| DATA SHOWN |
________________________________________
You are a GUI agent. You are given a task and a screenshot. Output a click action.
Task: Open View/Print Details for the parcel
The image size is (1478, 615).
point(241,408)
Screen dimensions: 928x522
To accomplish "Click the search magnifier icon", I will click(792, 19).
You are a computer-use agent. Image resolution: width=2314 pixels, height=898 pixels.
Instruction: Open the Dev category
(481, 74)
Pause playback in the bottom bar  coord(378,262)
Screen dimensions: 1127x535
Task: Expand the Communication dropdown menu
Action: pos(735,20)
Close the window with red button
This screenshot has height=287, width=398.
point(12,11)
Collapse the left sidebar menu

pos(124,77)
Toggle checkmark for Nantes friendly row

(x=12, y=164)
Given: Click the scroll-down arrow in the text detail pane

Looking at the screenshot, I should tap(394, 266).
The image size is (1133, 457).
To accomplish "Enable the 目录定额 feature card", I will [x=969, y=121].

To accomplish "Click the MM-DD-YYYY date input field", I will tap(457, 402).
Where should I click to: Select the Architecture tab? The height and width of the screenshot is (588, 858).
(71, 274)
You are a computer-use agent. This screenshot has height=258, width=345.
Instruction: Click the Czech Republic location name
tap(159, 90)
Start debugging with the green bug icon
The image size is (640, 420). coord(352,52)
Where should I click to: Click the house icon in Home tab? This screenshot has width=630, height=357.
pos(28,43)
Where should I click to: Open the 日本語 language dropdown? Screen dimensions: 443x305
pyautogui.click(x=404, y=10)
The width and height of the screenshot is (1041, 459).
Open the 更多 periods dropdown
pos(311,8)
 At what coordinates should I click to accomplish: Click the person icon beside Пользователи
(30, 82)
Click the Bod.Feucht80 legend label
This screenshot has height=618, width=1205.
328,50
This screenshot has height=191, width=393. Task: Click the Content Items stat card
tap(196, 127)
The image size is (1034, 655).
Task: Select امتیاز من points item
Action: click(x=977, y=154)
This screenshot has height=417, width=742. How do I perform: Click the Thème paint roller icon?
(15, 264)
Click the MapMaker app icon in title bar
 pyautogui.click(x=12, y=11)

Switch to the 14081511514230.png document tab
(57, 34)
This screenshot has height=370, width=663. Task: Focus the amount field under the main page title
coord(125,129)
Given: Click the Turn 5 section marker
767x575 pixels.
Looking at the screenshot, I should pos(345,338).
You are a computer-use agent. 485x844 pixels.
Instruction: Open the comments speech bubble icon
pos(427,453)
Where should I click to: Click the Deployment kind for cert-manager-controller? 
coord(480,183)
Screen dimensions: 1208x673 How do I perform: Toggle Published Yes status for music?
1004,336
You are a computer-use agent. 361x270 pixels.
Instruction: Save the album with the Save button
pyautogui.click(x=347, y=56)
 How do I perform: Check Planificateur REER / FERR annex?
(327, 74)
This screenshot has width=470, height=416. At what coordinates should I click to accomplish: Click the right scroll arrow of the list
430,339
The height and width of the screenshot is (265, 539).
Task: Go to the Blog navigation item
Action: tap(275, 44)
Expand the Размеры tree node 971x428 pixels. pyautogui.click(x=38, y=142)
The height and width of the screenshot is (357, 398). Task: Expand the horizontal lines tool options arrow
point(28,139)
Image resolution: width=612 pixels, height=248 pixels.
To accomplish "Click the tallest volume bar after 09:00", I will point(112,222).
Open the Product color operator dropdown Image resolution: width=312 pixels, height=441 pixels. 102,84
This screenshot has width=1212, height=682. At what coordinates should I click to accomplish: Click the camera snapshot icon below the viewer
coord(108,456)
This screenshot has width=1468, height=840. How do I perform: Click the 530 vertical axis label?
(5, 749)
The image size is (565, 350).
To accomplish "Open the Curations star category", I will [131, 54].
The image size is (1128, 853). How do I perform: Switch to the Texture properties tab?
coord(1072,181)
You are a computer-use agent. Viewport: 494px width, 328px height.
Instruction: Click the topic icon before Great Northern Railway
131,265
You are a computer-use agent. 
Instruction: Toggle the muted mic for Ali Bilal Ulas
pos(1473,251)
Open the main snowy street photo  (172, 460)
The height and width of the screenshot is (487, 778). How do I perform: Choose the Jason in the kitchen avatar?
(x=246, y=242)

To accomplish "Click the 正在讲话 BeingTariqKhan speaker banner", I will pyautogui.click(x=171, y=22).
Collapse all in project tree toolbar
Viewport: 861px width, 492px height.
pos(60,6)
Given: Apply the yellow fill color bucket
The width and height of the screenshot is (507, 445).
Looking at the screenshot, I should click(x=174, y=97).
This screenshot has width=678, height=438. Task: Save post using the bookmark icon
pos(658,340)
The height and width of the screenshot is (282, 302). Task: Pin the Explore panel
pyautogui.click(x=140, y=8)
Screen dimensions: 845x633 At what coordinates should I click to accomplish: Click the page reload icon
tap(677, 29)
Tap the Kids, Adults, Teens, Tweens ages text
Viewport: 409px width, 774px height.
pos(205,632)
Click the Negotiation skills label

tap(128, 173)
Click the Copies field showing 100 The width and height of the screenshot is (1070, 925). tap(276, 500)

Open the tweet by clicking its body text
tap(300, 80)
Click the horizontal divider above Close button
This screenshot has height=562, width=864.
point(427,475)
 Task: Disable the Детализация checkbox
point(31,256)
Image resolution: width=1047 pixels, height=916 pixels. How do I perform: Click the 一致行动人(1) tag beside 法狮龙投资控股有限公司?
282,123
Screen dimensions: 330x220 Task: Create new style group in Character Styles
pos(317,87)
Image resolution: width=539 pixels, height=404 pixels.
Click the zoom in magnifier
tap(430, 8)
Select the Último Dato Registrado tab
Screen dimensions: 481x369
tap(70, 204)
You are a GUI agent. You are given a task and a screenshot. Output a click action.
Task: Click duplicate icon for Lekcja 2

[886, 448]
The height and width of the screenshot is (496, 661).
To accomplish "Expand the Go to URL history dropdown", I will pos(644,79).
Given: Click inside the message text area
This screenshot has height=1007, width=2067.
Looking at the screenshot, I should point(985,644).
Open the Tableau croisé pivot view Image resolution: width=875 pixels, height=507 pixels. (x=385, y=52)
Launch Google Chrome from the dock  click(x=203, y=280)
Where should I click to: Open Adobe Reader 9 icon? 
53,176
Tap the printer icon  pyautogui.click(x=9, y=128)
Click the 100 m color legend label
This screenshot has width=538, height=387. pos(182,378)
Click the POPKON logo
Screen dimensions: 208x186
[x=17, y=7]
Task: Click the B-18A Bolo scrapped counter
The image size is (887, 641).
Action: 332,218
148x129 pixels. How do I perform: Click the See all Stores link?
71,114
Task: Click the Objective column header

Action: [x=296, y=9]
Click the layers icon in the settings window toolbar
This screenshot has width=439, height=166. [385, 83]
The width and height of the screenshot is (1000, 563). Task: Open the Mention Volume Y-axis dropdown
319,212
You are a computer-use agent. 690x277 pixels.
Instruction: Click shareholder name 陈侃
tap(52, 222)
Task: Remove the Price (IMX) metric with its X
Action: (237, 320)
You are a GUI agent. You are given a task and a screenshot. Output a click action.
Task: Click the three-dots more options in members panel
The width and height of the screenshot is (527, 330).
________________________________________
| PROBLEM DESCRIPTION |
After locating the line with "Click the Bod.Feucht80 legend label" above, return that line and every later line through the one with "You are a computer-use agent. 485x844 pixels.", word for word and with nothing else.

| TASK SOLUTION |
Click the Bod.Feucht80 legend label
This screenshot has height=618, width=1205.
328,50
This screenshot has height=191, width=393. Task: Click the Content Items stat card
tap(196, 127)
The image size is (1034, 655).
Task: Select امتیاز من points item
Action: click(x=977, y=154)
This screenshot has height=417, width=742. How do I perform: Click the Thème paint roller icon?
(15, 264)
Click the MapMaker app icon in title bar
 pyautogui.click(x=12, y=11)

Switch to the 14081511514230.png document tab
(57, 34)
This screenshot has height=370, width=663. Task: Focus the amount field under the main page title
coord(125,129)
Given: Click the Turn 5 section marker
767x575 pixels.
Looking at the screenshot, I should pos(345,338).
You are a computer-use agent. 485x844 pixels.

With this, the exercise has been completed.